34 hours before he died, Alan became anxious and agitated. At home, on hospice, he would no longer stay in bed, but kept climbing out, stumbling to the floor, trying to get away. Despite the gentle words of his wife and daughter, always at his bedside, despite multiple visits from hospice and accelerating narcotic doses, he could not be calmed. Finally, exhausted, in the 2:00am darkness, the family called 911. Suddenly, a flame extinguished, still in the house he loved, Alan died.
End-of-Life experts call it “terminal agitation;” a burst of activity, usually with confusion, and perhaps pain, at the end of life. Medically, it signals a final event such as an overwhelming infection like pneumonia, an obvious or hidden bleeding, a massive stroke or perhaps a blood clot to the lung. Patients, who have decided to end their life focusing on comfort and peace, are thrust, with their families, into an emotional crescendo of movement, bizarre behavior and turmoil. Terminal restlessness, delirium or agitation, is different from a simple medical problem, such as constipation, urinary retention or other easily fixed difficulty. Terminal agitation is dying.
This devastating change places a terrible burden on patients, but even more can overwhelm families and result not only in immediate tumult, but in long term guilt. After agreeing on hospice, and a palliative care approach, loved ones hope and may expect that the patient will gradually fade and, perhaps with the assistance of mild sedation, die peaceably. Instead, what happens to patients who experience terminal agitation is a blast of fear, excitement, out of control symptoms and emotional exhaustion.
“Are we doing the right thing?” Perhaps the increase in activity and change in symptom means aggressive medical intervention is required. Maybe the hospital or an intensive care unit can do a better job. Not seeing the “quality of life” they imagined and with the patient agitated and not communicating, tempers rise, prior decisions are questioned and even the support of hospice may be seen as “euthanasia” or simply not caring. Bad choices are made in the moment, resulting in anger and guilt, which poison the years to come.
Faced with an abrupt change in a patient’s condition, and with frightened family members pressing for answers, even doctors may find themselves questioning prior diagnoses and may be tempted to give aggressive care. Patients, who have been receiving hospice and palliative care for months, are rushed to emergency rooms, CT scanners and undergo complex therapy, even surgery. Losing sight of the presence of an incurable advanced illness, physicians may try to fix the new calamitous crisis.
The key to handling the potentially devastating impact of complex end of life events is pre-education and planning. No matter what the disease, cancer, ALS, Alzheimer’s, some single event must occur for life to end. A vital system must fail. The original disease directly or indirectly, causes the final change, and even if we are able to “fix” the new problem, the primary illness is still present. That fatal failure of function results in catastrophic collapse of the body and that may yield agitation, shortness of breath or pain, on the way to causing death.

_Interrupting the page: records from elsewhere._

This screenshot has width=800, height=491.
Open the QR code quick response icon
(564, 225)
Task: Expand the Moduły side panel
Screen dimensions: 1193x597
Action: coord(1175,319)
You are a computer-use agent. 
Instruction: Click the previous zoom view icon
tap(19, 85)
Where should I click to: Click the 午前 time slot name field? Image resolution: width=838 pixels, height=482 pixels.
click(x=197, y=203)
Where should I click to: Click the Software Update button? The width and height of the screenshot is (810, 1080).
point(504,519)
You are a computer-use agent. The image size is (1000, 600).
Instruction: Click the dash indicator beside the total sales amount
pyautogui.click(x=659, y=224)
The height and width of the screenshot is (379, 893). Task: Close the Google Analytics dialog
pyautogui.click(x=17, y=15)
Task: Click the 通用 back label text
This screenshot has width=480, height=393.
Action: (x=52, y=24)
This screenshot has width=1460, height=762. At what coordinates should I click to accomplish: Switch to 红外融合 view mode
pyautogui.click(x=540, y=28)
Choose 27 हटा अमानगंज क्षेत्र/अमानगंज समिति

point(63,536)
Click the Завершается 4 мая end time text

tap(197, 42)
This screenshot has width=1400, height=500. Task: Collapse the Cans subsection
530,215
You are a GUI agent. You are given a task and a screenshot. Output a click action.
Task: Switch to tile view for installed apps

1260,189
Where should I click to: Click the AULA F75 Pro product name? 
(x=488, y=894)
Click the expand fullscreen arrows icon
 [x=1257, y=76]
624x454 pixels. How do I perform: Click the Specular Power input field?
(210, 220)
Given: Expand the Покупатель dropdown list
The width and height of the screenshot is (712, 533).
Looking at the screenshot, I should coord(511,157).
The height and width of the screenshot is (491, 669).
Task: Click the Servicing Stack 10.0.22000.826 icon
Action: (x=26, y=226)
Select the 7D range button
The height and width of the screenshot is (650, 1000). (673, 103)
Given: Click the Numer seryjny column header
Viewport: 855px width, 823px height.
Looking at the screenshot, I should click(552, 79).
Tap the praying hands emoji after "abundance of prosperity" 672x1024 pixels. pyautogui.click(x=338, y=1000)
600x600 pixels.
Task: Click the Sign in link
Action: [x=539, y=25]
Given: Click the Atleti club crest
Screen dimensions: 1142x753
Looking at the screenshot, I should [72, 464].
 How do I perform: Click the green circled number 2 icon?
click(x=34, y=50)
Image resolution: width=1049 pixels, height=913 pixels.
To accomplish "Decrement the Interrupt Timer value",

Families must be informed that when the final hours arrive, death may take this form. Emotionally, friends and loved ones must be ready. Everyone needs to talk and understand, ahead of time, that the last days or hours of life may not be easy. Our bodies do not pass easily from this life, and may flail. In your heart, be ready.
When such an event happens, good communication with the patient’s doctor and hospice staff can help everyone cope with what is happening. In addition, they need to understand that the medicines or methods that doctors or nurses use in an attempt to give comfort are not themselves fatal. While narcotics or sedatives may be accelerated, it is in response to terrible symptoms, not the cause. Many believe that a “morphine drip” is a fatal event which itself causes death. Rather, the event, which is occurring is the cause of the end, and morphine is an attempt to smooth that passing.
Much has been written about the dream of “a good death.” What we really mean is a “good life” until the end. For ourselves and those we love, we hope that the last hours will be gentle and that death will come as a fall breeze through dry leaves, a silent sunset. However, sometimes, the end comes like a storm, screaming in the night, blocking out the light, trying to toss us apart. Stand together. Comfort each other. Remember your love.